Entidades defendem AGU após relatório da PF criticar Messias
Documento apócrifo apresentado por Alexandre de Moraes questiona atuação do advogado-geral da União na crise do STF

Ministro-chefe da Advocacia-Geral da União, Jorge Messias | Divulgação/Lula Marques/Agência Brasil
Associações que representam carreiras da advocacia pública saíram em defesa da Advocacia-Geral da União, após um relatório de inteligência da Polícia Federal levantar hipóteses sobre a atuação do órgão, comandado por Jorge Messias, na crise entre os ministros Alexandre de Moraes e André Mendonça.
“A Advocacia-Geral da União é instituição de Estado.
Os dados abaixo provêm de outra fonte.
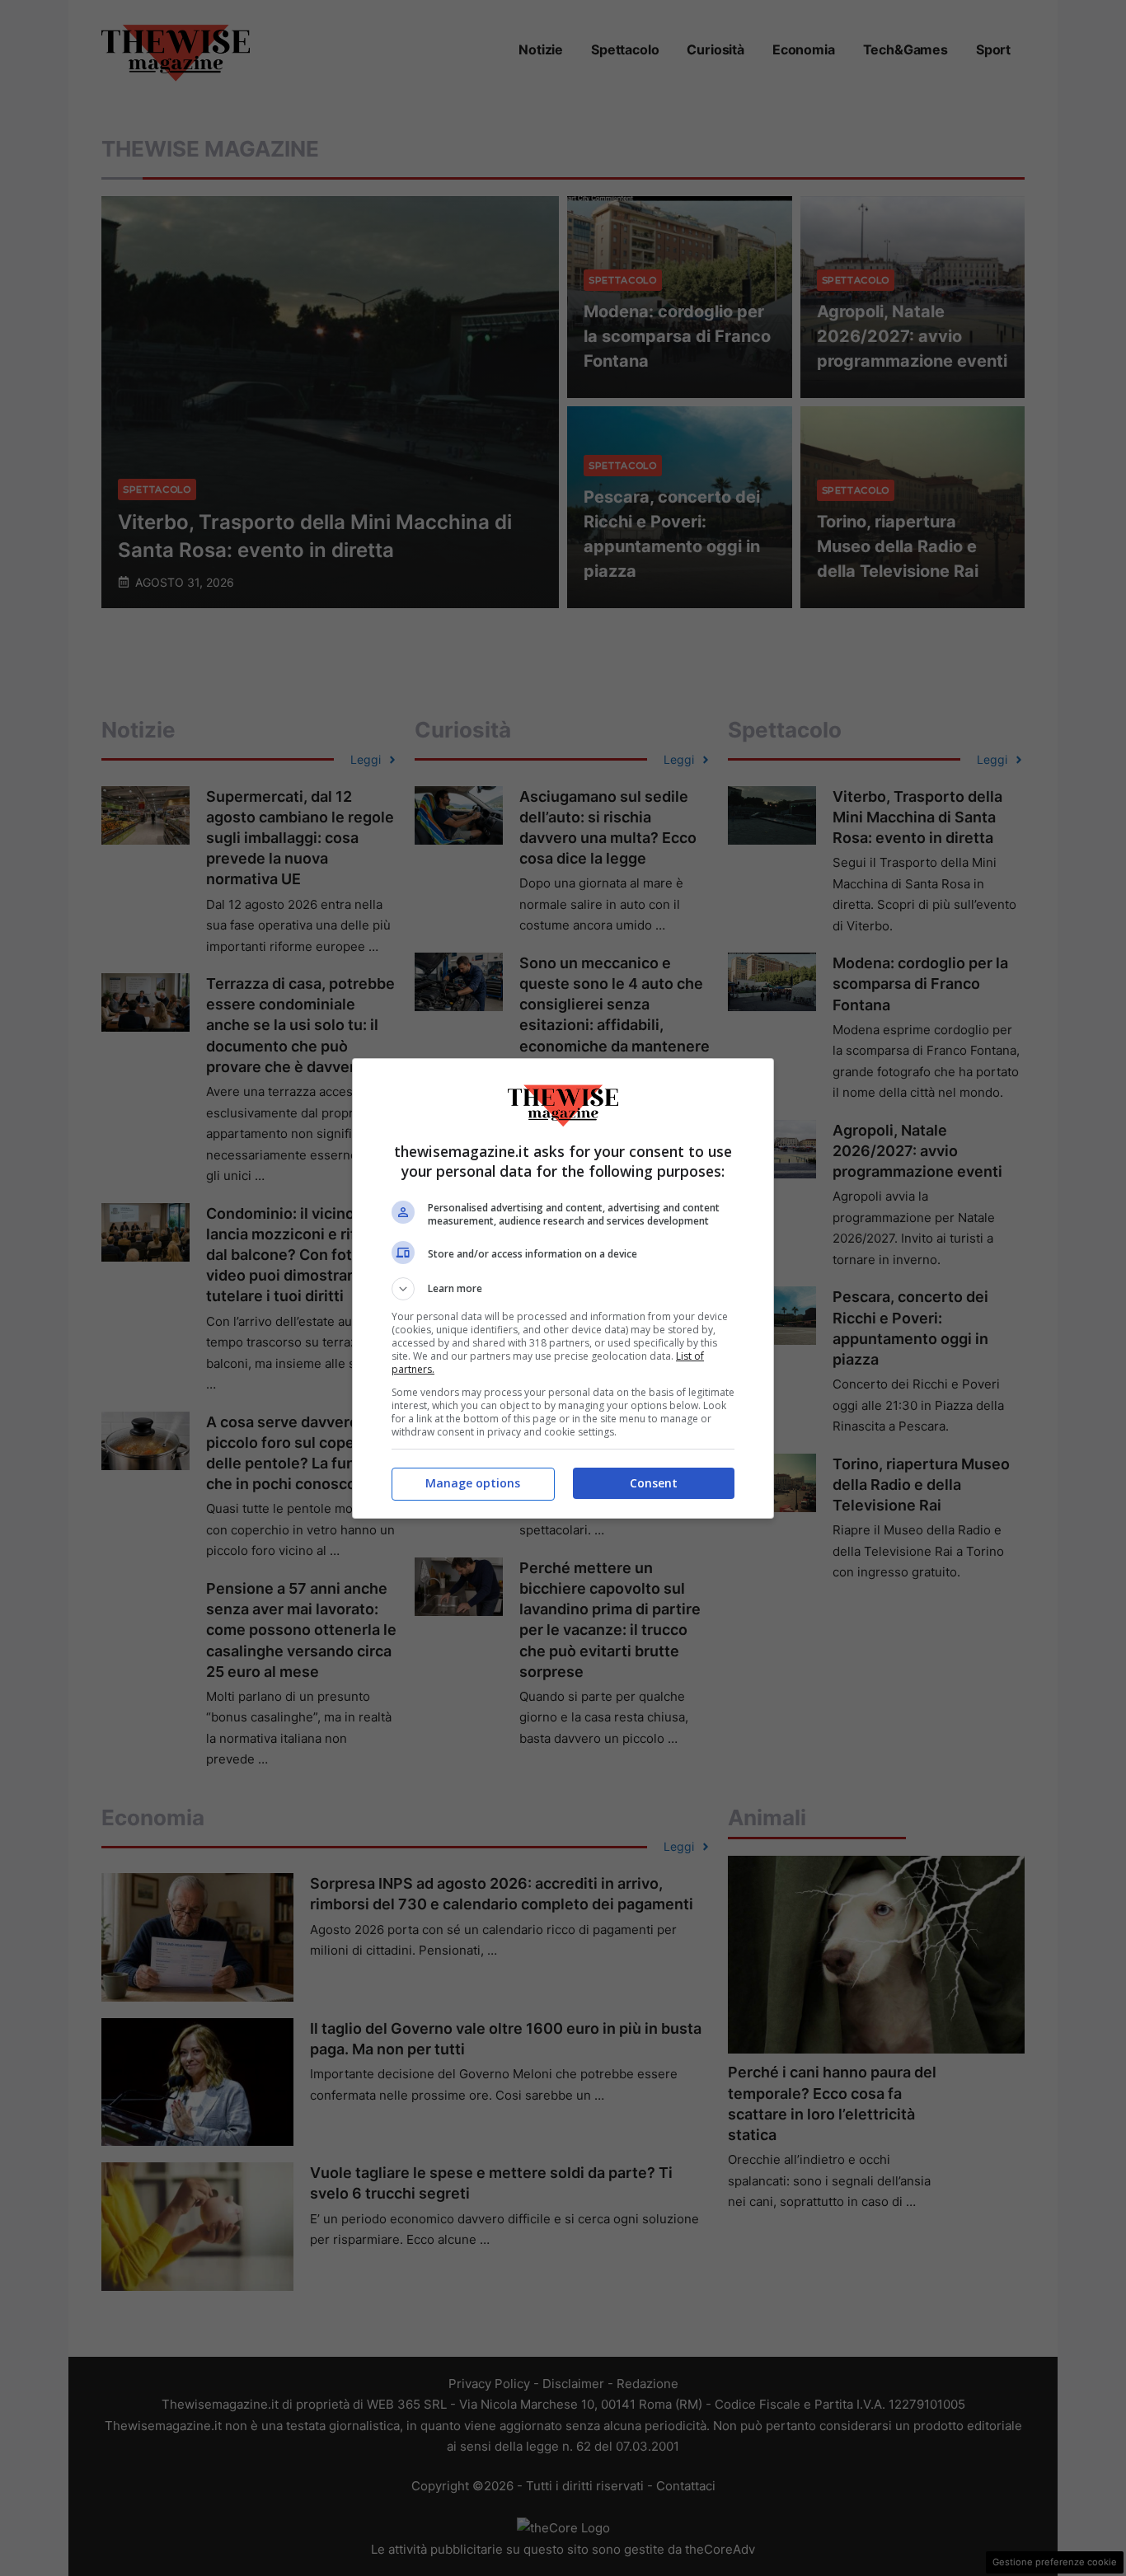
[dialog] (563, 1288)
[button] (563, 1288)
Sua atuação deve se orientar pelas competências que lhe são atribuídas pela Constituição e pelas leis e pela formação técnico-jurídica de sua convicção institucional, não por relações pessoais, afinidades políticas ou conveniências circunstanciais”, diz a nota pública assinada por representantes da ANAUNI, ANAJUR, ANPPREV, Sinprofaz e ANAFE.
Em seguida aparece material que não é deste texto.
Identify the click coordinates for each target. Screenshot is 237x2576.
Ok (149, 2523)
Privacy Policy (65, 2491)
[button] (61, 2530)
O posicionamento foi divulgado depois de vir a público, um relatório de inteligência, elaborado a pedido de Alexandre de Moraes, no qual a PF analisa motivos que poderiam ter levado a AGU a não recorrer de decisões de André Mendonça questionadas pela corporação. O documento integra um pedido de abertura de investigação contra Mendonça apresentado por Moraes.
A Polícia Federal havia acionado a AGU para tentar reverter medidas do magistrado que, na avaliação dos investigadores, extrapolam suad competências de relator dos casos Master e INSS. No relatório, a corporação cita a próximo pessoal de Messias e Mendonça e o apoio dado pelo ministro do STF à indicação do AGU para a vaga aberta na Corte.
Para as associações da advocacia pública, a mera negativa de Jorge Messias a um pedido da PF não embasa suspeitas.“O que não se mostra adequado é converter uma divergência de estratégia jurídica em elemento de suspeição antes do conhecimento e da avaliação dos fundamentos técnico-jurídicos que orientaram a decisão institucional”, afirmam.
A AGU sustenta que não houve omissão no episódio, mas incompetência legal para questionar uma ação do ministro André Mendonça.
Na nota, as associações também demonstram preocupação com o impacto da divulgação do relatório da PF sobre a imagem da AGU. "Inferências constantes de documentos oficiais, quando divulgadas pela imprensa, podem adquirir aparência de informação institucionalmente validada e produzir danos à imagem e à credibilidade da Advocacia-Geral da União desproporcionais à consistência dos elementos que lhes deram origem", destacam.